Write the records out again, precisely as they stand.

Data section>
╔══

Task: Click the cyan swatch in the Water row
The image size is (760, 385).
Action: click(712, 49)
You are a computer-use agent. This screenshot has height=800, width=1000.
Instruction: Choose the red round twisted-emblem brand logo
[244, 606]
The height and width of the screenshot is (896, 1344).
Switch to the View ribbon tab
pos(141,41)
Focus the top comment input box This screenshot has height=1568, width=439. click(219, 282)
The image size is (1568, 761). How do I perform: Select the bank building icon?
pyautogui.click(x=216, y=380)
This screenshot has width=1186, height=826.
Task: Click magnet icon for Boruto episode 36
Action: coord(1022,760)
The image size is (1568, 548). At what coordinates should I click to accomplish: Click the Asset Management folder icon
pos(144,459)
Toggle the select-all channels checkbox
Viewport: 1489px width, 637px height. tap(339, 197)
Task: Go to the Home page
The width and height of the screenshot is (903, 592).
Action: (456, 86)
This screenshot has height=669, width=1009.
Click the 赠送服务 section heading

╚══

Answer to the exercise>
Task: Click the cyan swatch in the Water row
The image size is (760, 385).
Action: click(712, 49)
You are a computer-use agent. This screenshot has height=800, width=1000.
Instruction: Choose the red round twisted-emblem brand logo
[244, 606]
The height and width of the screenshot is (896, 1344).
Switch to the View ribbon tab
pos(141,41)
Focus the top comment input box This screenshot has height=1568, width=439. click(219, 282)
The image size is (1568, 761). How do I perform: Select the bank building icon?
pyautogui.click(x=216, y=380)
This screenshot has width=1186, height=826.
Task: Click magnet icon for Boruto episode 36
Action: coord(1022,760)
The image size is (1568, 548). At what coordinates should I click to accomplish: Click the Asset Management folder icon
pos(144,459)
Toggle the select-all channels checkbox
Viewport: 1489px width, 637px height. tap(339, 197)
Task: Go to the Home page
The width and height of the screenshot is (903, 592).
Action: (456, 86)
This screenshot has height=669, width=1009.
Click the 赠送服务 section heading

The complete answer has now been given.